Write out the lines of the records below as a numbered list, leaving out any blank lines. Don't include the pictures.

^^^^

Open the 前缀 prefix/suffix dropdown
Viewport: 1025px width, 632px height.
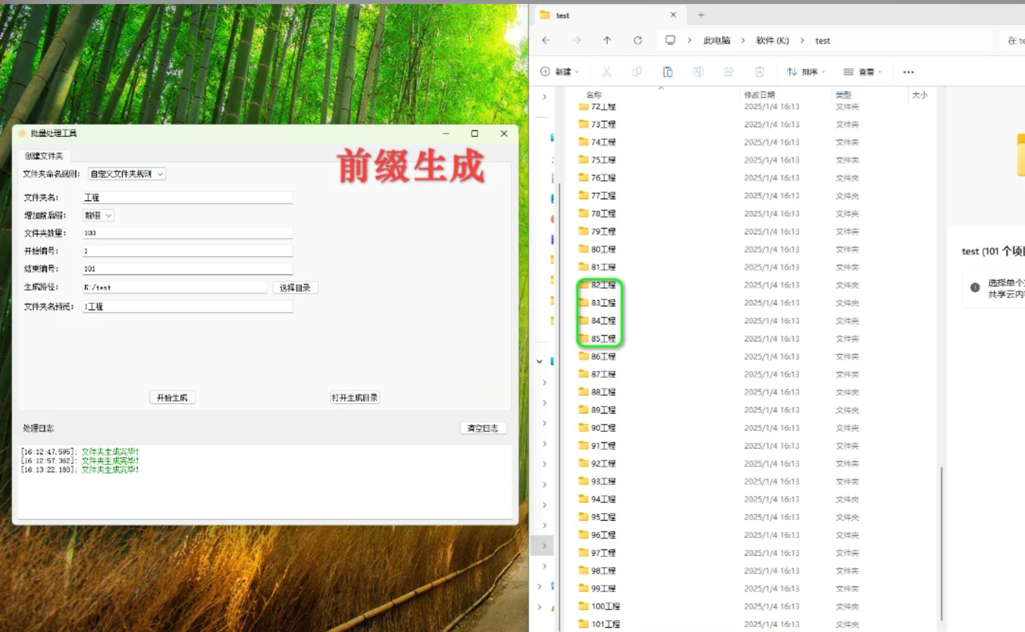click(x=98, y=215)
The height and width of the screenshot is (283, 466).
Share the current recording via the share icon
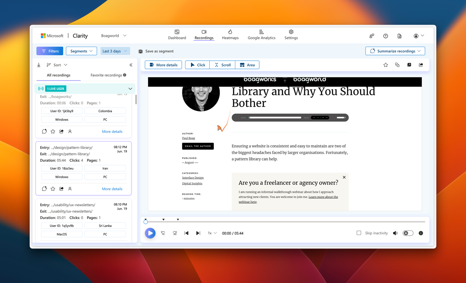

^^^^

§ **Response to this task**
1. Open the 前缀 prefix/suffix dropdown
2. Viewport: 1025px width, 632px height.
3. click(x=98, y=215)
4. The height and width of the screenshot is (283, 466).
5. Share the current recording via the share icon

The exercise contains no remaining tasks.